-- Opening Marker --

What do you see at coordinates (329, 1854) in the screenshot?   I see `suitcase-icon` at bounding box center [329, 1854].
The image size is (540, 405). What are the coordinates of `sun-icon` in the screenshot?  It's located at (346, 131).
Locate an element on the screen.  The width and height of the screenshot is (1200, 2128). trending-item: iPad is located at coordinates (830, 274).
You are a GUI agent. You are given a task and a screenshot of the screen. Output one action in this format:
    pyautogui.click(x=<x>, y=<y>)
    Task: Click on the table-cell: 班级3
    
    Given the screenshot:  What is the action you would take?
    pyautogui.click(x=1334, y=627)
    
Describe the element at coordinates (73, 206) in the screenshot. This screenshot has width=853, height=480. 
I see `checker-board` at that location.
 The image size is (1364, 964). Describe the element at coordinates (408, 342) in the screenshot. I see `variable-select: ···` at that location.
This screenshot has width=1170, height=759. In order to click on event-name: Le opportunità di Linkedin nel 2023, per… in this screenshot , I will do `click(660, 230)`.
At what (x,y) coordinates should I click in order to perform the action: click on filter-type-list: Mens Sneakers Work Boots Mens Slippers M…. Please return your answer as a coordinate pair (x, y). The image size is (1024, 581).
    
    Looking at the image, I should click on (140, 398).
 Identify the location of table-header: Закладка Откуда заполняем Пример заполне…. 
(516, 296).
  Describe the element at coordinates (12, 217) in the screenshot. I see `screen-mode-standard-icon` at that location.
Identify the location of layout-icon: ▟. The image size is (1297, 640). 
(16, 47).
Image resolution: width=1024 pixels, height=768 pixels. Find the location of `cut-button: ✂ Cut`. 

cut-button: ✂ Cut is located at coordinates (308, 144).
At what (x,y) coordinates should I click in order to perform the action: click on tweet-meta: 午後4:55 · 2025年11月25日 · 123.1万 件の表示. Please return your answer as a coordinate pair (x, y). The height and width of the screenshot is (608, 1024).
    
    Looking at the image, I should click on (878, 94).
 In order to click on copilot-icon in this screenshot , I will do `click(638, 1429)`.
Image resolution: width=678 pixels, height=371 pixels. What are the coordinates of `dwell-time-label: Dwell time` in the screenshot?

-- Closing Marker --

> [Directions for this task]: Rewrite all the records above, replacing "Identify the location of" with "Give the position of" and leaving everything else unchanged.

> [The answer]:
What do you see at coordinates (329, 1854) in the screenshot?   I see `suitcase-icon` at bounding box center [329, 1854].
The image size is (540, 405). What are the coordinates of `sun-icon` in the screenshot?  It's located at (346, 131).
Locate an element on the screen.  The width and height of the screenshot is (1200, 2128). trending-item: iPad is located at coordinates (830, 274).
You are a GUI agent. You are given a task and a screenshot of the screen. Output one action in this format:
    pyautogui.click(x=<x>, y=<y>)
    Task: Click on the table-cell: 班级3
    
    Given the screenshot:  What is the action you would take?
    pyautogui.click(x=1334, y=627)
    
Describe the element at coordinates (73, 206) in the screenshot. This screenshot has width=853, height=480. 
I see `checker-board` at that location.
 The image size is (1364, 964). Describe the element at coordinates (408, 342) in the screenshot. I see `variable-select: ···` at that location.
This screenshot has width=1170, height=759. In order to click on event-name: Le opportunità di Linkedin nel 2023, per… in this screenshot , I will do `click(660, 230)`.
At what (x,y) coordinates should I click in order to perform the action: click on filter-type-list: Mens Sneakers Work Boots Mens Slippers M…. Please return your answer as a coordinate pair (x, y). The image size is (1024, 581).
    
    Looking at the image, I should click on (140, 398).
 Give the position of table-header: Закладка Откуда заполняем Пример заполне…. 
(516, 296).
  Describe the element at coordinates (12, 217) in the screenshot. I see `screen-mode-standard-icon` at that location.
Give the position of layout-icon: ▟. The image size is (1297, 640). 
(16, 47).
Image resolution: width=1024 pixels, height=768 pixels. Find the location of `cut-button: ✂ Cut`. 

cut-button: ✂ Cut is located at coordinates (308, 144).
At what (x,y) coordinates should I click in order to perform the action: click on tweet-meta: 午後4:55 · 2025年11月25日 · 123.1万 件の表示. Please return your answer as a coordinate pair (x, y). The height and width of the screenshot is (608, 1024).
    
    Looking at the image, I should click on (878, 94).
 In order to click on copilot-icon in this screenshot , I will do `click(638, 1429)`.
Image resolution: width=678 pixels, height=371 pixels. What are the coordinates of `dwell-time-label: Dwell time` in the screenshot?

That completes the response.